Following the initial rise of Hadoop, data teams across industries have adopted Apache Spark as the go-to framework for distributed big data processing. The open-source platform has largely replaced Hadoop’s Mapreduce by enabling faster in-memory processing of datasets, and handling use cases that Hadoop could not manage. Spark is also more accessible in terms of APIs, and backed with adequate fault tolerance.
However, with the amount of data in the world predicted to grow to 221 zettabytes by 2026, it’s difficult for organizations to get a grip on the information they have. At current processing speeds, companies will face latencies in business applications like analytics. And if they move to increase speeds, the costs rise.
That’s why teams should look at the option of accelerating Spark with GPUs, via Rapids, said Sameer Raheja, senior director of engineering at Nvidia, at the ongoing GTC 2023 conference.
>>Follow VentureBeat’s ongoing Nvidia GTC spring 2023 coverage<<
GPU-accelerated Apache Spark
To handle future data demands with Spark, Raheja suggested running the framework with Nvidia GPUs. A plugin jar like Rapids Accelerator for Apache Spark, he said, can allow Spark batch processing to run on GPUs without any code changes.
This, he said, will not only enable teams to run massive data jobs faster at a lower cost than is possible with CPUs, it will also drive power savings.
Rapids Accelerator for Apache Spark combines the power of the Rapids cuDF library and the scale of the Spark distributed computing framework. The Rapids Accelerator library also has a built-in accelerated shuffle based on UCX that can be configured to leverage GPU-to-GPU communication and remote direct memory access capabilities.
Using the Nvidia decision support benchmark — an adaptation of the industry-standard TPC-DS benchmark, with 100 modified queries — the company compared a Rapids-based GPU-accelerated Google cloud dataproc Spark distribution with one based on CPUs. The GPU nodes did a power run of all 100 queries in just 31 minutes, versus 176 minutes taken by the CPU nodes.

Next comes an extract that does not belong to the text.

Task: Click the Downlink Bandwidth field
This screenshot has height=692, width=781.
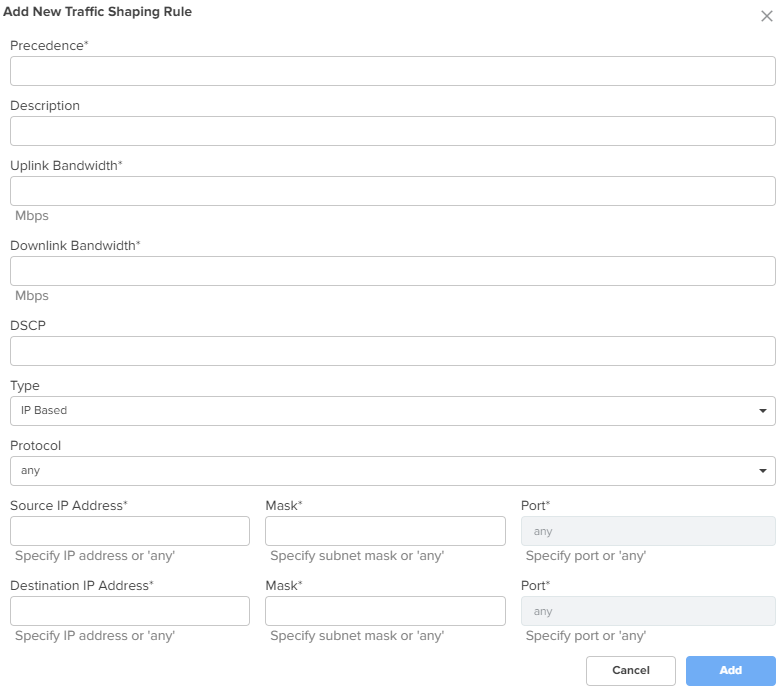Action: 392,271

Since the GPU run took less time, it also proved to be more affordable than CPU nodes, costing just $7.20 as against $32.52 for the CPU run. The GPU run was five times more power-efficient.
“For anyone who’s running big data workloads and managing a budget … performance, cost and efficiency are key factors, and Rapids Accelerator for Spark addresses all three,” Raheja emphasized.
He added that similar benchmark results were witnessed on other clouds and Spark distributions with configurations closely matching that of Dataproc. For example, Rapids-accelerated AWS EMR distribution saw a 42% cost savings, while AWS Databricks Photon and Azure Databricks Photon delivered 39% and 34% cost savings, respectively.
How it works
The key to these benefits is Apache Spark 3, which brings column-based processing and resource-aware custom resource scheduling capabilities. This allows teams to schedule tasks on accelerator resources like GPUs.
“You can continue to write your application in the APIs you’re familiar with — SQL, Python, R, Java and Scala. Spark provides distributed and scale-up compute power; Spark 3.x provides resource-aware scheduling; and the Rapids Accelerator for Apache Spark plugin provides transparency for applications to run on Nvidia GPUs, enabling acceleration in cooperation with [the] Spark core engine’s built-in processor,” Raheja said.
Currently, the Rapids Spark accelerator is available on and built into Amazon EMR, Cloudera CDP, Databricks ML runtime, Azure Synapse Analytics, Google Cloud Dataproc, and open-source Apache Spark 3.x distributions, either on-premises or in the cloud.
The 2023 Nvidia GTC event runs through March 23.